[sic] Magazine

Grimes – Visions

Following an increasingly impressive run of varied releases, Visions may well be the album to send Montréalaise babe Clare Boucher skywards if not stratospheric. And there are few finer platforms from which to perform such a launch than with 4AD who, after last year’s success with Gang Gang Dance , seem very much to be in the market for acts that sound like what The Cocteau Twins could have been producing if still recording today.

So to Visions , which if nothing else again proves Boucher to be one of the more interesting and certainly most prolific of those currently practising in cutting-edge pop. With little care for genre, “Circumambient” is, for example, half a radio-friendly ballad echoed out to infinity and half a simmering slice of minimal IDM all chopped, spliced and staggered into a precarious but striking blend. On the other hand, amid Boucher’s high-pitch self-backing vocal tricks, roboticised and Germanic repeats announce and frame the lurching industry of “Eight”.

More than earning the “outer-limits pop” classification that has recently been flung in Boucher’s direction, “Genesis” is full of warm synth progressions and an organic vocal drift that evokes Julianna Barwick ‘s similar adventures on The Magic Place . Here, as elsewhere, a straightforward beat adds backbone to otherwise ethereal proceedings that all combine into the sort of new age whimsy popular with those that dig interpretative dance – see “Symphonia IX (my wait is u)” for a lesser reprise, notable really in such company only for its harsh synthetic-snare cracks.
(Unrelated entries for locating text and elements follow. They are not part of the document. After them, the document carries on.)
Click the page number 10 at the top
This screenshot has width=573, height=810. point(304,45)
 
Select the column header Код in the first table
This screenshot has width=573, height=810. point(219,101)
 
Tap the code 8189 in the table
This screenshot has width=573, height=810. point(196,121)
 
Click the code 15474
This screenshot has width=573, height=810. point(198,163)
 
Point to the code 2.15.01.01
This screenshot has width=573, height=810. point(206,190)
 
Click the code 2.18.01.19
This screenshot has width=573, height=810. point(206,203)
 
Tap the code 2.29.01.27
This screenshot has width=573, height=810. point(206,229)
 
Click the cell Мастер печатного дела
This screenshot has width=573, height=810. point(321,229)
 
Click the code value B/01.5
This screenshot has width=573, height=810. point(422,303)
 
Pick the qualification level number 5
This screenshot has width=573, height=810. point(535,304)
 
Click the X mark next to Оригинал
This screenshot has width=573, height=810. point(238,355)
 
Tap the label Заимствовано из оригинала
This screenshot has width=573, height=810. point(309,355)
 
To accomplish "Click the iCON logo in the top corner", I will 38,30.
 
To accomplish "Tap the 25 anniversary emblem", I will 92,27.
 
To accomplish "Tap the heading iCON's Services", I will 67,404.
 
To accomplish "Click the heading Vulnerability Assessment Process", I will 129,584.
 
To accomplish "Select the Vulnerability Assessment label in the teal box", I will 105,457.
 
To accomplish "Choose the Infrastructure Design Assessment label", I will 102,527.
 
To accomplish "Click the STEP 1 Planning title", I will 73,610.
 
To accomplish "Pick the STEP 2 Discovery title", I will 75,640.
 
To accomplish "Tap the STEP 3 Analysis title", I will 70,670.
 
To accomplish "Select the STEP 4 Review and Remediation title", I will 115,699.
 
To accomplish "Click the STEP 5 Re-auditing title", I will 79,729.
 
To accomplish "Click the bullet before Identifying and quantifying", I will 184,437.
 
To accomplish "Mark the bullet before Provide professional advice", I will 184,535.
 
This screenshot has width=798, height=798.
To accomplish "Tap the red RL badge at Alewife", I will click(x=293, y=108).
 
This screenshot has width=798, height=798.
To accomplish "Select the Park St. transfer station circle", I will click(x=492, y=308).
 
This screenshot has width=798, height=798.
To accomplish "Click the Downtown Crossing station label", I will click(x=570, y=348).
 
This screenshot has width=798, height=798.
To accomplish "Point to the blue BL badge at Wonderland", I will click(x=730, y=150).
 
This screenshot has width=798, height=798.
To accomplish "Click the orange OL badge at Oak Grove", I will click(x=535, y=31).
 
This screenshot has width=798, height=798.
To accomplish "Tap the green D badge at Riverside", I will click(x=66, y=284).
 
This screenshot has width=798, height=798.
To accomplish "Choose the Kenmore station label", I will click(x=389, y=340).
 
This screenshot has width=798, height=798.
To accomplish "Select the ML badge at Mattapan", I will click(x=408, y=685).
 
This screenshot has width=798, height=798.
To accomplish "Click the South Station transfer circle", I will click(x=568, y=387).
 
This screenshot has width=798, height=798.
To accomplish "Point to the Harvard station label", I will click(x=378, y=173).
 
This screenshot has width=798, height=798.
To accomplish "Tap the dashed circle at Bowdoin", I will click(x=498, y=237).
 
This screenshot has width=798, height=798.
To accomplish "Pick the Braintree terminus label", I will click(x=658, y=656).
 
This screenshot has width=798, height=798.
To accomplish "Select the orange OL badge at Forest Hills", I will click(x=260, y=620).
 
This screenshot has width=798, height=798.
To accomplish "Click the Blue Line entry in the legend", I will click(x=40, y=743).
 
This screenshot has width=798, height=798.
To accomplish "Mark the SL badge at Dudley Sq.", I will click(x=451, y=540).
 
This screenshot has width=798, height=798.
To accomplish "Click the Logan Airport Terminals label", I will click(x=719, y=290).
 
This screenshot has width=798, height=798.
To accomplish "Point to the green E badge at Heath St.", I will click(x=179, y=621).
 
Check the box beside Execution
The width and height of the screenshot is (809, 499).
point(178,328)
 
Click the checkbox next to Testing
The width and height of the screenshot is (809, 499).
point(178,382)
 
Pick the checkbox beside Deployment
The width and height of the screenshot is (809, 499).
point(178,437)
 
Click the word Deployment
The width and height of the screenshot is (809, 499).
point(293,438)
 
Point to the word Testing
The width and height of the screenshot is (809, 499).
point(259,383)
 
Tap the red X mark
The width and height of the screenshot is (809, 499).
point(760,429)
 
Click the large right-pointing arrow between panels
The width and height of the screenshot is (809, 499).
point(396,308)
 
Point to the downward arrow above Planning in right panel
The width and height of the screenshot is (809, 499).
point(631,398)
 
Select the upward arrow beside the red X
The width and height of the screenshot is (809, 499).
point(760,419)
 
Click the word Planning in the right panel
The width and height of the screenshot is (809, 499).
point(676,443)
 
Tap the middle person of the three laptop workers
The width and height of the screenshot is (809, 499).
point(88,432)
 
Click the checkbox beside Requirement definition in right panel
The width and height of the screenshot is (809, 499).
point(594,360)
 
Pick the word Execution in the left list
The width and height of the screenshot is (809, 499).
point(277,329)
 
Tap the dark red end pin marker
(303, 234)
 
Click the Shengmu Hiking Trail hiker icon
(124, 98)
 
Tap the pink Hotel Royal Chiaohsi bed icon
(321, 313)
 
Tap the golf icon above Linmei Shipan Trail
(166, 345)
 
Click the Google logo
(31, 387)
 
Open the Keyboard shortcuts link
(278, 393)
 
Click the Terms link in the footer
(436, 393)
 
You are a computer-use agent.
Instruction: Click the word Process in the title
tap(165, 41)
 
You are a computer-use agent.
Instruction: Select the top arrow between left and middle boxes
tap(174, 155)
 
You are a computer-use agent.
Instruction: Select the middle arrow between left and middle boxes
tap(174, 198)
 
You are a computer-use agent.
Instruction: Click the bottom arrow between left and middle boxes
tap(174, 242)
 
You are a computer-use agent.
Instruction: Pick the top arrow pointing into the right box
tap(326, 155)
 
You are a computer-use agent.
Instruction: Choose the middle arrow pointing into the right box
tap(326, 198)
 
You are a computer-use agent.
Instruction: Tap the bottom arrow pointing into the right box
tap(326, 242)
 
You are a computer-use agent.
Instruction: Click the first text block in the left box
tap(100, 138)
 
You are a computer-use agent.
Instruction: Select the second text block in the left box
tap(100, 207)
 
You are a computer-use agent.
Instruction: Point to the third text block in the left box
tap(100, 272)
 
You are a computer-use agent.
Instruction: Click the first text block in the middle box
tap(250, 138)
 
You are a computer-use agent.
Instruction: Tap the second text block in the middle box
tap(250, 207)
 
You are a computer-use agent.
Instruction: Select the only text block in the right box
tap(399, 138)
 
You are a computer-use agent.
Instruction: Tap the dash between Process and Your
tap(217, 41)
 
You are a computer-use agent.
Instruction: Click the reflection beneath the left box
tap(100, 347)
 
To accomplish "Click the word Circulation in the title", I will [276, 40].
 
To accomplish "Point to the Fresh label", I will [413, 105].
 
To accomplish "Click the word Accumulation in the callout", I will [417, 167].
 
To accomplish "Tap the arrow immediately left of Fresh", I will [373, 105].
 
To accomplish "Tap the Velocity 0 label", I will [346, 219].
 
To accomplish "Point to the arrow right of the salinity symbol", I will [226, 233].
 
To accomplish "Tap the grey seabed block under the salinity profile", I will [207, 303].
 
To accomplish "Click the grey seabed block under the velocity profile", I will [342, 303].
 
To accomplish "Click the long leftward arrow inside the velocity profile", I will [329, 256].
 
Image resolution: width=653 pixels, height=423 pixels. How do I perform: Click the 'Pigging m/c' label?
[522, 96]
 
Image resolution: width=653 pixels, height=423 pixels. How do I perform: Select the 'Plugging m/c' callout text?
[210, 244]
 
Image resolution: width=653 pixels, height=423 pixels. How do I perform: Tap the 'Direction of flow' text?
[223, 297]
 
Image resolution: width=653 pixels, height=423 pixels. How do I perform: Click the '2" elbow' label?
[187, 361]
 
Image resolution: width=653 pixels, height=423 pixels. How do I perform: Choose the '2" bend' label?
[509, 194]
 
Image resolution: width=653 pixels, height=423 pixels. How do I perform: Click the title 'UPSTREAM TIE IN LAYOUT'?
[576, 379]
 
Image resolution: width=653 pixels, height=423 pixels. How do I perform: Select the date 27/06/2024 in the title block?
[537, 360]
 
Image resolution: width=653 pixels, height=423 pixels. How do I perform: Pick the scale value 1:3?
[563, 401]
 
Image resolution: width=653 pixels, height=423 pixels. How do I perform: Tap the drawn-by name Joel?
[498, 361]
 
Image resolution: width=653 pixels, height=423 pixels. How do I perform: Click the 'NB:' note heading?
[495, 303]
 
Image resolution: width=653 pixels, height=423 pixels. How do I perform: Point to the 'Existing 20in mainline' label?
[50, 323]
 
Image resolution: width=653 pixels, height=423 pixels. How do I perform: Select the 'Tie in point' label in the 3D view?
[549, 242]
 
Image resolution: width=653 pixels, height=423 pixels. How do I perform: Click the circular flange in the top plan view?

Not content there, “Oblivion” is in turn a Casio-driven, retro-futurist pop encounter beamed directly from the 80s into some contemporary sci-fi setting. That in doing so the chorus seems to obtain a double-take likeness with Tiffany ‘s stellar version of “I Think We’re Alone Now” is sure to incur someone’s wrath upon reading these words. Later, albeit with a much smaller budget, the crumpled beat and frosty keys of “Colour Of Moonlight (Antiochus)” even manage to recall the weirder elements of Björk ‘s Biophilia .

Belonging to a more subtle realm, “Skin” is perhaps most surprising of all however, as amid such Avant posturing and playful futurism Boucher’s gentle coherency, restrained keyboards/synths and super-charged falsetto seem Siren-like, tinged with both hopelessness and an inexorable sense of allure.

Everywhere you look, Visions is bursting with possibility and experimentation: be that with the trancelike “Be A Body”, Boucher’s looping skills and her sometimes chipmunk-esque mewing, or indeed the momentarily neo-classical “Nightmusic” during which Boucher this time affects a sanity-questioning and whispered rap on top of textural choral backing.

Though there may be nothing to quite rival the impact nor immediacy of Halfaxa ‘s stand-out “Sagrad прекрасный”, Visions only real fault is in its own pluralisation; Boucher is no longer simply writing songs, she’s transmuting a singular vision through her Grimes persona – and currently she can see light years further than almost anyone else.

Advised downloads: “Skin” and “Oblivion”.